**Tarefas:**
1 – Transcreva, do texto sobre o acolhimento de uma criança, o trecho que abre com as palavras que contêm "Durante o tempo" e fecha com "difícil vê-lo partir!".
2 – Prossiga o texto sobre o acolhimento de uma criança a partir da última frase apresentada.

**Excerto do texto:**
....

Durante o tempo em que esteve internado, manteve comigo uma relação especial, como será fácil de imaginar. O dia em que ele foi embora para uma Instituição da Segurança Social que o acolheu, toda a equipa se emocionou.
Ainda me lembro do seu abraço e dos seus olhos brilhantes.
Foi muito difícil vê-lo partir!
Um ano depois, soube que iria viver com uma família de acolhimento, naquele que hoje é o processo de pré-adopção. Depois... bem, depois tal como acontece com tantas outras crianças, perdi o rasto da sua história.
Talvez tenha sido devolvido à Instituição, por não corresponder às expectativas da família que o queria adoptar, aumentando a ferida psicológica da perda e da solidão com a da rejeição. (Como tantas vezes acontece, ainda hoje).
Talvez não tenha saído mais das Instituições de acolhimento que procuram dar a estas crianças tudo o que a vida lhes tirou, mas nunca conseguem substituir uma verdadeira família.

....

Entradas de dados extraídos
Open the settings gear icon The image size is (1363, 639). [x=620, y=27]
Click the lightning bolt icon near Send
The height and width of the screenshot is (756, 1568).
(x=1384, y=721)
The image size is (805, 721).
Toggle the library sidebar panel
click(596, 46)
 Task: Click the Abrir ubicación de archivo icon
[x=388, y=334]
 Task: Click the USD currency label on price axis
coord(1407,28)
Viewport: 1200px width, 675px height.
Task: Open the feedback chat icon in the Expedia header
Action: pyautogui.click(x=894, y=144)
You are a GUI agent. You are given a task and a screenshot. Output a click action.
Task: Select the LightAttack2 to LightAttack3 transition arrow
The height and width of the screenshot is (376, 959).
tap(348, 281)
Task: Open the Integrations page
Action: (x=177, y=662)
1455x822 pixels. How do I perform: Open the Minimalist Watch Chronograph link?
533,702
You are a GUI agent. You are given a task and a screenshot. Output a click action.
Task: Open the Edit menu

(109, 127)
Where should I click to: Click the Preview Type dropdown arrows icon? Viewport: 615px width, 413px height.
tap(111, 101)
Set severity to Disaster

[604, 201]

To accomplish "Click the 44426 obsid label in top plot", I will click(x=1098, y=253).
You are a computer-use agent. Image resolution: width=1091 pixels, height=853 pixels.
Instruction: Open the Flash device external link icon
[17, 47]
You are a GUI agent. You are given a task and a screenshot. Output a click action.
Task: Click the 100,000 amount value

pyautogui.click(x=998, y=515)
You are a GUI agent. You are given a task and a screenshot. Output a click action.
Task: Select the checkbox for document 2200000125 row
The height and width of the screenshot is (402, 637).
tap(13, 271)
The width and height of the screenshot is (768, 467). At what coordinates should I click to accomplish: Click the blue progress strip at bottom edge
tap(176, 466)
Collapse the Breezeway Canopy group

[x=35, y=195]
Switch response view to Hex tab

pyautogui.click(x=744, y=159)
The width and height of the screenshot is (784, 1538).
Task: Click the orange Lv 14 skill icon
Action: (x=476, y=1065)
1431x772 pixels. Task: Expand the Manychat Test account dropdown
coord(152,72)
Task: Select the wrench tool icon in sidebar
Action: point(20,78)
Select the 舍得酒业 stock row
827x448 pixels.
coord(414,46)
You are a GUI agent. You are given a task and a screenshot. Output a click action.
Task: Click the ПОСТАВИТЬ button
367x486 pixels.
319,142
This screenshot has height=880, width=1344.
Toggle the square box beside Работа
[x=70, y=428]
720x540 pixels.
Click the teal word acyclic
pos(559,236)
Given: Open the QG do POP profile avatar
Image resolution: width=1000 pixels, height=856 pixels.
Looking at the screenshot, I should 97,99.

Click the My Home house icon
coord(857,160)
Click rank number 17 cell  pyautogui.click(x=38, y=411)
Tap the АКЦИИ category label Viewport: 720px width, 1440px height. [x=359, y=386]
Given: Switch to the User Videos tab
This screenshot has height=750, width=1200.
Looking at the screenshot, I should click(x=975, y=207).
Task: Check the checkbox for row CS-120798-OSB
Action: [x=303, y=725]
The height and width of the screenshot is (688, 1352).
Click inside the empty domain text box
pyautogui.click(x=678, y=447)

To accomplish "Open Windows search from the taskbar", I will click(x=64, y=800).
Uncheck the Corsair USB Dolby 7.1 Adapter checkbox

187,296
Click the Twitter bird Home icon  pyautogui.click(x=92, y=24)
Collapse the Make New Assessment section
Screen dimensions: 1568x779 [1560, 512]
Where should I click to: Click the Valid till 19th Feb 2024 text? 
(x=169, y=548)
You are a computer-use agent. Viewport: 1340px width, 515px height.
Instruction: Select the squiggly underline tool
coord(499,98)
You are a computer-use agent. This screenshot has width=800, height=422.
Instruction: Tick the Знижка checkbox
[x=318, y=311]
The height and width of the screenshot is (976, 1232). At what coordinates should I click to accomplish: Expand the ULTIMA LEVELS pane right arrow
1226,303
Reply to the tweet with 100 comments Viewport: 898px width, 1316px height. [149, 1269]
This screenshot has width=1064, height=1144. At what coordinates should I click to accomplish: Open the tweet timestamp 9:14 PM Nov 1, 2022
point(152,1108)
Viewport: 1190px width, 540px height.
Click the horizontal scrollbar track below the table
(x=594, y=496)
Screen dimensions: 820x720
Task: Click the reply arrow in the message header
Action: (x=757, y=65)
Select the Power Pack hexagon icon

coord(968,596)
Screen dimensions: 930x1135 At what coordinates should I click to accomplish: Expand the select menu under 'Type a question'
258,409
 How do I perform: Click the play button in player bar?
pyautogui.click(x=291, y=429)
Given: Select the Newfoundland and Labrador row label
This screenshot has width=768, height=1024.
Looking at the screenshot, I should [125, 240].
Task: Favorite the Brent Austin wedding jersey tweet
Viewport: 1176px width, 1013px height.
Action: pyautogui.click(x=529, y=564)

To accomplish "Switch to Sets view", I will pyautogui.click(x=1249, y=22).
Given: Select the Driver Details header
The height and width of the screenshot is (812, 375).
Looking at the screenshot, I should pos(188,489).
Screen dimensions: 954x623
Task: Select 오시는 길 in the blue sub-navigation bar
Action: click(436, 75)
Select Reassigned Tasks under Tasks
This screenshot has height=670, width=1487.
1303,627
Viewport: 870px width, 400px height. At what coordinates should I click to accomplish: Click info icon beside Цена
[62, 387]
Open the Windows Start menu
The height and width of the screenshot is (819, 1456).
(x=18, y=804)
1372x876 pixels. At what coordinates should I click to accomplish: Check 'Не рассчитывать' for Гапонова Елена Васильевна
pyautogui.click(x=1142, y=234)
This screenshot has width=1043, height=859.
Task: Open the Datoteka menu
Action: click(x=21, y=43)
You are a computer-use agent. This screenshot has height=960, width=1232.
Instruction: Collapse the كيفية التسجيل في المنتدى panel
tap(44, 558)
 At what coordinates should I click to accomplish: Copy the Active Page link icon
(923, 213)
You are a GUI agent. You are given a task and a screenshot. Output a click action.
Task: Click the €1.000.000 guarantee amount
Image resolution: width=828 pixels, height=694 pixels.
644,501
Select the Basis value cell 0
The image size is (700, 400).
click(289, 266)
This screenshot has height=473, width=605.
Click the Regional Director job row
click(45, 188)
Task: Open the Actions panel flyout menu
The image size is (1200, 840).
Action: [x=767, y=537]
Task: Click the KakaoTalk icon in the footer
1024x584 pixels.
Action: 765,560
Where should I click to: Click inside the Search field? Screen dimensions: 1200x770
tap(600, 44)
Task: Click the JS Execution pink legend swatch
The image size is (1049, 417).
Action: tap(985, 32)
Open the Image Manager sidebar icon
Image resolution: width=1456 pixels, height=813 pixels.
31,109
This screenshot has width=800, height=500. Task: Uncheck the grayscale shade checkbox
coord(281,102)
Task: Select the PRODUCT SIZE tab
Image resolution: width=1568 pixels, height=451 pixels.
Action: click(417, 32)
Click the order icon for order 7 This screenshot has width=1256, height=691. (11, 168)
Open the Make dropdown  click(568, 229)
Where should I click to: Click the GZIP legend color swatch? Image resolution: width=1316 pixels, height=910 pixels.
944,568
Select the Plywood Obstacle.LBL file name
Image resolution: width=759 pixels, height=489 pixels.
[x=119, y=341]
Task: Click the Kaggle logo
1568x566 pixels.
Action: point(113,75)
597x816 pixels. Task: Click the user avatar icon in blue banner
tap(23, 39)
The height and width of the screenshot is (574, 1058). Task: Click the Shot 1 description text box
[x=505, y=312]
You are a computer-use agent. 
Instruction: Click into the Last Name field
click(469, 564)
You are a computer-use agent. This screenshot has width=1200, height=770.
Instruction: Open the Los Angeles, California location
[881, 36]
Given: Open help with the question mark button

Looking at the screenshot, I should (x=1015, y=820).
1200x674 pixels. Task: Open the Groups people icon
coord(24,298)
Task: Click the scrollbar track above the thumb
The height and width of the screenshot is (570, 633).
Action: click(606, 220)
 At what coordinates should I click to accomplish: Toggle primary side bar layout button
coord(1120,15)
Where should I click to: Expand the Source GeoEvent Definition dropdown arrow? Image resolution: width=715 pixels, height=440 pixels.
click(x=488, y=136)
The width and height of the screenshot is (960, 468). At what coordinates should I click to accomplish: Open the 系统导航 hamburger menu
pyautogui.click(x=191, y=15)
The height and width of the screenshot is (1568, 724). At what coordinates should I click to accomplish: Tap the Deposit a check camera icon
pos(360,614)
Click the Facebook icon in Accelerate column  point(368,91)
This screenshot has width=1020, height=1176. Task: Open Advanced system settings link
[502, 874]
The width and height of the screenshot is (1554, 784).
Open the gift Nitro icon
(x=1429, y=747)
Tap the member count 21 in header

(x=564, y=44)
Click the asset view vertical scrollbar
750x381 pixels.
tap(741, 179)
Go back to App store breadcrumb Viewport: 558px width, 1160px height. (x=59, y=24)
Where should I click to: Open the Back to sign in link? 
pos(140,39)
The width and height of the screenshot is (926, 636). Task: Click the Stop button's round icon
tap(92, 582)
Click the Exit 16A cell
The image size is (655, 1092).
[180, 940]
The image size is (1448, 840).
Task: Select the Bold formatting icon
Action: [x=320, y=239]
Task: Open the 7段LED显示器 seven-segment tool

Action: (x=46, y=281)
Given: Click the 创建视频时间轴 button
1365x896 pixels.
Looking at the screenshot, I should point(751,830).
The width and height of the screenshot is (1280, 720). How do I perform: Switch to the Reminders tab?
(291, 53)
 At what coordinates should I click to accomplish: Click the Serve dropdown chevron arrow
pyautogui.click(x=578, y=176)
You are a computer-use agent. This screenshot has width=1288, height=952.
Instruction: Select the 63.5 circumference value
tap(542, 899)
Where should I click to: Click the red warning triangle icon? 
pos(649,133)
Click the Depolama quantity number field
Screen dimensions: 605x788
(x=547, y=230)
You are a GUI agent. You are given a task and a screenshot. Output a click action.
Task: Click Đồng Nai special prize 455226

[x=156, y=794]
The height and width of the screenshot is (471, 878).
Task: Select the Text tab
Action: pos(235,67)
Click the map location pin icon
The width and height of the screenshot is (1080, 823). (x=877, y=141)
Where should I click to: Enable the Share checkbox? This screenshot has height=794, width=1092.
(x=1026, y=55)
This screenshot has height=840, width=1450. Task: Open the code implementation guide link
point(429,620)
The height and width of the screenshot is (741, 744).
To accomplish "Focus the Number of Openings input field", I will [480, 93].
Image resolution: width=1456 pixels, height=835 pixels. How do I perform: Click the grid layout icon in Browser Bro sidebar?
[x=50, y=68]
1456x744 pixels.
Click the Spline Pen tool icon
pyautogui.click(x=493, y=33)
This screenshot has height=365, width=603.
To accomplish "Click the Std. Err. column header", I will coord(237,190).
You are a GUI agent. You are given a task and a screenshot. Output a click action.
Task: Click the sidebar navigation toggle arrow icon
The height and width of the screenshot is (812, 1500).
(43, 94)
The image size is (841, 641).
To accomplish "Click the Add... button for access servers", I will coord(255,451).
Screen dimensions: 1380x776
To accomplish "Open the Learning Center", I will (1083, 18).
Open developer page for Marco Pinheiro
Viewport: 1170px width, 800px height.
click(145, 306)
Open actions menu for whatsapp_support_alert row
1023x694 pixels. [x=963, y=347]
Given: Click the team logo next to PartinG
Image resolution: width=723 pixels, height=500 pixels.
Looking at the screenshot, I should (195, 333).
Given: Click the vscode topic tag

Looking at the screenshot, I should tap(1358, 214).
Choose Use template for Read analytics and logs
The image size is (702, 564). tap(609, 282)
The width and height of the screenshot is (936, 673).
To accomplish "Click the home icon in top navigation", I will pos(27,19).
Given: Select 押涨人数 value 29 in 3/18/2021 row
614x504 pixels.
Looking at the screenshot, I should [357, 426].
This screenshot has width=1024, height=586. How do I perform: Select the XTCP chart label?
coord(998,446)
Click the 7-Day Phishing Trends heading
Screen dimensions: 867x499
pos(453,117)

....

**Respostas por tarefa:**
1 –
Durante o tempo em que esteve internado, manteve comigo uma relação especial, como será fácil de imaginar. O dia em que ele foi embora para uma Instituição da Segurança Social que o acolheu, toda a equipa se emocionou.
Ainda me lembro do seu abraço e dos seus olhos brilhantes.
Foi muito difícil vê-lo partir!

2 –
Talvez ele tenha encontrado uma família que o tenha amado e sentido como um verdadeiro filho. Talvez ele se tenha sentido amado e respeitado como tal.
Talvez ele tenha superado aquele terrível dia em que perdeu a mãe e os outros que se seguiram sem ela.
Talvez em algum momento, ele se tenha recordado de mim. Talvez...
Hoje terá 20 anos, o Ruben. Permanecerá sempre na minha vida, como aquele menino frágil, de 8 anos que um dia me chamou o seu "anjo da guarda" e me deu um pedaço de amor da sua vida rasgada.
Outros vieram depois dele, outros virão.
Os pequenos fragmentos das suas histórias, são algumas das minhas grandes lições de vida!

9 de abril de 2009

Pedaço de papel rasgado

Já nos conhecíamos há algum tempo.
Em vários segundos de muitas horas, ele havia fixado o olhar em mim. Olhos mortiços de tristeza.
Não tinha sido fácil comunicar com ele, o mutismo da dor permaneceu ainda durante bastante tempo desde o primeiro dia em que o vi... aquele dia!
Eu estava de serviço, quando ele chegou para ser internado, fui eu que o recebi.
Ruben, 8 anos, encontrado por uma vizinha, junto da mãe que jazia inerte no chão da sala. Disseram que foi difícil fazer com que os seus pequenos braços largassem o pescoço da mãe. Não tinha mais ninguém.
Durante dias, não comeu, não falou, não chorou!
Ninguém conseguia comunicar com ele. Todos o tentavam.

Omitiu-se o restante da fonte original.